Cela étant, on ne s’étonnera pas d’apprendre que la lecture de ce recueil m’a laissé plus d’une fois sur ma faim, particulièrement en l’absence d’un texte consistant sur le socioconstructivisme. À considérer certains des textes, le statut épistémologique de ce dernier apparaît pour le moins ambigu : s’agit-il vraiment d’une forme de constructivisme, d’une théorie du connaître, comme le soutiennent les instigateurs de l’ouvrage, ou seulement d’un mode de construction collective de la connaissance ? Le discours de certains auteurs donne à penser qu’il ne s’agit que d’une approche pédagogique à saveur constructiviste. Cette absence est d’ailleurs d’autant plus déplorable que certains utilisent allègrement et sans distinction les deux termes !

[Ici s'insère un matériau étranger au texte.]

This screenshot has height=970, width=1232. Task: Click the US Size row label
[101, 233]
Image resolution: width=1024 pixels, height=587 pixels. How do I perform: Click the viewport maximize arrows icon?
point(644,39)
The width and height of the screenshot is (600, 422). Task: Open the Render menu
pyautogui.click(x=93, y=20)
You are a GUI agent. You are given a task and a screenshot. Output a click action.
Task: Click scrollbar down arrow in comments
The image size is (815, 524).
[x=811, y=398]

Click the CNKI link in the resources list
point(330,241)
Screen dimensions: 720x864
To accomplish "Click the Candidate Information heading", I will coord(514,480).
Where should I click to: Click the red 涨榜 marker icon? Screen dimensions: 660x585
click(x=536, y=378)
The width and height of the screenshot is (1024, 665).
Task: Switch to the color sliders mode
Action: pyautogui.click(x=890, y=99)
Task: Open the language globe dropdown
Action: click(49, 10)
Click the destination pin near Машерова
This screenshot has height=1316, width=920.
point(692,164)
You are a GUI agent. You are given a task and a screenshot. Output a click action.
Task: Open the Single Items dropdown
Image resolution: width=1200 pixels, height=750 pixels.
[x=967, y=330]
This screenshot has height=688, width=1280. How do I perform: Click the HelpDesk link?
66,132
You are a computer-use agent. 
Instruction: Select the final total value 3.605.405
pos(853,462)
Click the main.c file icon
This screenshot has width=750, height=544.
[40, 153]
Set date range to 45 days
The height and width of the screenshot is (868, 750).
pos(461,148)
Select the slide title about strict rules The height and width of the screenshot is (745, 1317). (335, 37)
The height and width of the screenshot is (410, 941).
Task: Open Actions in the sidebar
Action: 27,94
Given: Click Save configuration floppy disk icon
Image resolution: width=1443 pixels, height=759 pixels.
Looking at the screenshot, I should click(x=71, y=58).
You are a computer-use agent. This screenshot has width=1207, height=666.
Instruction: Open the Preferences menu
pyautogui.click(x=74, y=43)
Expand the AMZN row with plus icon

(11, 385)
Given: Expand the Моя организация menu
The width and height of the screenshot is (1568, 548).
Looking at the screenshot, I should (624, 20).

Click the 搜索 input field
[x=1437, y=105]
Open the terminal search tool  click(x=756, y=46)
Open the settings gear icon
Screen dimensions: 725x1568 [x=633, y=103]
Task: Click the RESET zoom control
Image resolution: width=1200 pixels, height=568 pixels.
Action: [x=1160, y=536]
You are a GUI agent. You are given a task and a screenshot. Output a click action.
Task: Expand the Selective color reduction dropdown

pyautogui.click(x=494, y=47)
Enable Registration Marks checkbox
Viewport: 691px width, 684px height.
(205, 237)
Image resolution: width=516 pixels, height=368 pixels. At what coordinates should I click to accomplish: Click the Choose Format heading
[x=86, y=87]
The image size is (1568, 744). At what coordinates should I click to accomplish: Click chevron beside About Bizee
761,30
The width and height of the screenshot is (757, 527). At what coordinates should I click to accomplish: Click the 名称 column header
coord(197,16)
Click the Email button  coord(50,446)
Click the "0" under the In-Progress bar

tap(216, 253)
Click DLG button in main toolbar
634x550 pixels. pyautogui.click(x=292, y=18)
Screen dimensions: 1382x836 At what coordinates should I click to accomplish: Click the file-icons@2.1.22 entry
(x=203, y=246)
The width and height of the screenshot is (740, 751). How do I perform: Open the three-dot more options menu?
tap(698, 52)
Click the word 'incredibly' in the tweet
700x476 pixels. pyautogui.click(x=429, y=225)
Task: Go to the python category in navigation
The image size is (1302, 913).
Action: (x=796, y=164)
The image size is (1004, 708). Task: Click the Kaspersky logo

L’ensemble des textes se présente d’ailleurs davantage comme un collage de textes hétéroclites autour du vocable constructivisme que d’un recueil de réflexions sur ou autourdu constructivisme radical ; ce à quoi on se serait attendu, puisqu’il est question de rendre hommage à son plus célèbre représentant… Sauf exceptions, les auteurs ne semblent pas s’être concertés, ni avoir discuté entre eux de leurs textes, ni même discuté de la signification exacte des termes essentiels que chacun emploie. Sinon plusieurs maladresses linguistiques ou sémantiques auraient pu être évitées, et aussi certaines ambiguïtés ou contradictions. La valeur des textes est donc inégale. Des textes de très haute qualité (limpidité, cohérence, rigueur, richesse, fécondité, qualité d’écriture) côtoient des textes d’apparence bâclée.

Parmi les meilleures contributions, signalons d’abord la désormais classique Introduction à un constructivisme radical de von Glasersfeld : une cathédrale où chaque mot, chaque expression, chaque phrase contribue à élaborer une structure en porte-à-faux qui défie les fondements réalistes naïfs d’une langue au surplus linéaire et séquentielle. On apprécie d’ailleurs dans tous les textes de ce grand penseur — y compris le tout dernier utilisé pour clore le recueil (Questions et réponses au sujet du constructivisme radical) — leur grande sobriété, leur étonnante clarté, leur rigueur sans faille et, par-dessus tout, leur richesse éclectique.

D’autres textes sont également tout à fait dignes de mention pour leur générosité, leur audace, leur ingéniosité ou les trois. Dans le premier cas, je songe en particulier à celui de Marie-Françoise Legendre (Approches constructivistes et nouvelles orientation curriculaires : d’un curriculum fondé sur l’approche par objectifs à un curriculum axé sur le développement de compétences). Dans le second cas, je songe notamment à la trop brève mais non moins étincelante contribution de Marie Larochelle (Du côté de chez Ernst). Enfin, dans le dernier cas, je songe immédiatement à la contribution de Roth et Masciotra (Apprendre, c’est faire émerger).

Ne serait-ce que pour ces textes, l’ouvrage mérite amplement l’attention du lecteur.